Word and element locating data:
....

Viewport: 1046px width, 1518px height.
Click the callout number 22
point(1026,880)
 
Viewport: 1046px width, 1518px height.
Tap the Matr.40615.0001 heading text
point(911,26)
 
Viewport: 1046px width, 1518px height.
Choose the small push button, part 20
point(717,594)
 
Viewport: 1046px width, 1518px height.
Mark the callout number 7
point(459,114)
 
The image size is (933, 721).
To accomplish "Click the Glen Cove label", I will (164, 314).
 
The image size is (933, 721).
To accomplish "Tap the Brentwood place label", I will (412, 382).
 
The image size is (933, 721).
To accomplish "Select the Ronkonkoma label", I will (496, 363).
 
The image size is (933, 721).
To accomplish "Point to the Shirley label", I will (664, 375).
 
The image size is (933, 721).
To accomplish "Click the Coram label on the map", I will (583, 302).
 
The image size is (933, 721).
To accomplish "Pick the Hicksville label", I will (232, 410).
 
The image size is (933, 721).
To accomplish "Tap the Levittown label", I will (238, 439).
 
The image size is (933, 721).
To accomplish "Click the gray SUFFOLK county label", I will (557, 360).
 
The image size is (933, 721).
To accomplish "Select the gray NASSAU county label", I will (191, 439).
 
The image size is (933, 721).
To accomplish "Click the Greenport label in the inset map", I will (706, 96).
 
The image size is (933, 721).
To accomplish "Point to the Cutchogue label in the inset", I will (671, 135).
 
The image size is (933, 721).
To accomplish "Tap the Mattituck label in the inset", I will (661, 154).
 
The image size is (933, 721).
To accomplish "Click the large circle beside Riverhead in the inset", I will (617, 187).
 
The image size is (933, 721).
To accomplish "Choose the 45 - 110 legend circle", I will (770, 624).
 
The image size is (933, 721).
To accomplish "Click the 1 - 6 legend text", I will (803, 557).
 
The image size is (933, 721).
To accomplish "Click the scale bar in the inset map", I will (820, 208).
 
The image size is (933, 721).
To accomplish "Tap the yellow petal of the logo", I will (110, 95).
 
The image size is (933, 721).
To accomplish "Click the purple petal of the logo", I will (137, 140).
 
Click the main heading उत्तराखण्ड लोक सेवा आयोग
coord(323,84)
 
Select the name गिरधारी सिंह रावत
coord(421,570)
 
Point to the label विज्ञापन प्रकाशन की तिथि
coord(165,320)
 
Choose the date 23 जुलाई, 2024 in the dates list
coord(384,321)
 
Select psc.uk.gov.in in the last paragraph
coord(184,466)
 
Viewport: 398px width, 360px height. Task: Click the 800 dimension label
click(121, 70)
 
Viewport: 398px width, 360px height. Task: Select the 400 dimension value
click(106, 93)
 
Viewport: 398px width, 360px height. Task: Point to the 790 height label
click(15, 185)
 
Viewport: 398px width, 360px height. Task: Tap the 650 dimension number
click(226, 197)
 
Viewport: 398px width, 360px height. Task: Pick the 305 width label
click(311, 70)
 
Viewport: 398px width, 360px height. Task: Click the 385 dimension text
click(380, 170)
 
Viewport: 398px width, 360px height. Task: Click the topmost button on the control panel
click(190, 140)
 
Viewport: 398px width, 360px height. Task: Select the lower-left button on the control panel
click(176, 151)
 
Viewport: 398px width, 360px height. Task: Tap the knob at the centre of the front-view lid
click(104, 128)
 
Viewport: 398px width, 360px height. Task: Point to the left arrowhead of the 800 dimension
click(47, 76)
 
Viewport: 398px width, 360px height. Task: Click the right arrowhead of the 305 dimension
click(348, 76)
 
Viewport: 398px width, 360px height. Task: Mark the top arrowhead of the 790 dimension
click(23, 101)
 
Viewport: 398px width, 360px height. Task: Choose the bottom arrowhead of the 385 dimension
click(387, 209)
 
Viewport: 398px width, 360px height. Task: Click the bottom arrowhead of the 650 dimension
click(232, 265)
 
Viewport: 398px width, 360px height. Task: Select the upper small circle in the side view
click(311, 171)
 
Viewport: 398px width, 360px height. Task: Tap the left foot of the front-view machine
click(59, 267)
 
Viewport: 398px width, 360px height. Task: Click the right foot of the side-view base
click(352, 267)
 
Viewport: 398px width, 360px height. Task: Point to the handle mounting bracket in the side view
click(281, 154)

....

What the task requires:
Copy all of the entries above, line for line, with nothing changed.

Exercise output:
Viewport: 1046px width, 1518px height.
Click the callout number 22
point(1026,880)
 
Viewport: 1046px width, 1518px height.
Tap the Matr.40615.0001 heading text
point(911,26)
 
Viewport: 1046px width, 1518px height.
Choose the small push button, part 20
point(717,594)
 
Viewport: 1046px width, 1518px height.
Mark the callout number 7
point(459,114)
 
The image size is (933, 721).
To accomplish "Click the Glen Cove label", I will (164, 314).
 
The image size is (933, 721).
To accomplish "Tap the Brentwood place label", I will (412, 382).
 
The image size is (933, 721).
To accomplish "Select the Ronkonkoma label", I will (496, 363).
 
The image size is (933, 721).
To accomplish "Point to the Shirley label", I will (664, 375).
 
The image size is (933, 721).
To accomplish "Click the Coram label on the map", I will (583, 302).
 
The image size is (933, 721).
To accomplish "Pick the Hicksville label", I will (232, 410).
 
The image size is (933, 721).
To accomplish "Tap the Levittown label", I will (238, 439).
 
The image size is (933, 721).
To accomplish "Click the gray SUFFOLK county label", I will (557, 360).
 
The image size is (933, 721).
To accomplish "Select the gray NASSAU county label", I will (191, 439).
 
The image size is (933, 721).
To accomplish "Click the Greenport label in the inset map", I will (706, 96).
 
The image size is (933, 721).
To accomplish "Point to the Cutchogue label in the inset", I will (671, 135).
 
The image size is (933, 721).
To accomplish "Tap the Mattituck label in the inset", I will (661, 154).
 
The image size is (933, 721).
To accomplish "Click the large circle beside Riverhead in the inset", I will (617, 187).
 
The image size is (933, 721).
To accomplish "Choose the 45 - 110 legend circle", I will (770, 624).
 
The image size is (933, 721).
To accomplish "Click the 1 - 6 legend text", I will (803, 557).
 
The image size is (933, 721).
To accomplish "Click the scale bar in the inset map", I will (820, 208).
 
The image size is (933, 721).
To accomplish "Tap the yellow petal of the logo", I will (110, 95).
 
The image size is (933, 721).
To accomplish "Click the purple petal of the logo", I will (137, 140).
 
Click the main heading उत्तराखण्ड लोक सेवा आयोग
coord(323,84)
 
Select the name गिरधारी सिंह रावत
coord(421,570)
 
Point to the label विज्ञापन प्रकाशन की तिथि
coord(165,320)
 
Choose the date 23 जुलाई, 2024 in the dates list
coord(384,321)
 
Select psc.uk.gov.in in the last paragraph
coord(184,466)
 
Viewport: 398px width, 360px height. Task: Click the 800 dimension label
click(121, 70)
 
Viewport: 398px width, 360px height. Task: Select the 400 dimension value
click(106, 93)
 
Viewport: 398px width, 360px height. Task: Point to the 790 height label
click(15, 185)
 
Viewport: 398px width, 360px height. Task: Tap the 650 dimension number
click(226, 197)
 
Viewport: 398px width, 360px height. Task: Pick the 305 width label
click(311, 70)
 
Viewport: 398px width, 360px height. Task: Click the 385 dimension text
click(380, 170)
 
Viewport: 398px width, 360px height. Task: Click the topmost button on the control panel
click(190, 140)
 
Viewport: 398px width, 360px height. Task: Select the lower-left button on the control panel
click(176, 151)
 
Viewport: 398px width, 360px height. Task: Tap the knob at the centre of the front-view lid
click(104, 128)
 
Viewport: 398px width, 360px height. Task: Point to the left arrowhead of the 800 dimension
click(47, 76)
 
Viewport: 398px width, 360px height. Task: Click the right arrowhead of the 305 dimension
click(348, 76)
 
Viewport: 398px width, 360px height. Task: Mark the top arrowhead of the 790 dimension
click(23, 101)
 
Viewport: 398px width, 360px height. Task: Choose the bottom arrowhead of the 385 dimension
click(387, 209)
 
Viewport: 398px width, 360px height. Task: Click the bottom arrowhead of the 650 dimension
click(232, 265)
 
Viewport: 398px width, 360px height. Task: Select the upper small circle in the side view
click(311, 171)
 
Viewport: 398px width, 360px height. Task: Tap the left foot of the front-view machine
click(59, 267)
 
Viewport: 398px width, 360px height. Task: Click the right foot of the side-view base
click(352, 267)
 
Viewport: 398px width, 360px height. Task: Point to the handle mounting bracket in the side view
click(281, 154)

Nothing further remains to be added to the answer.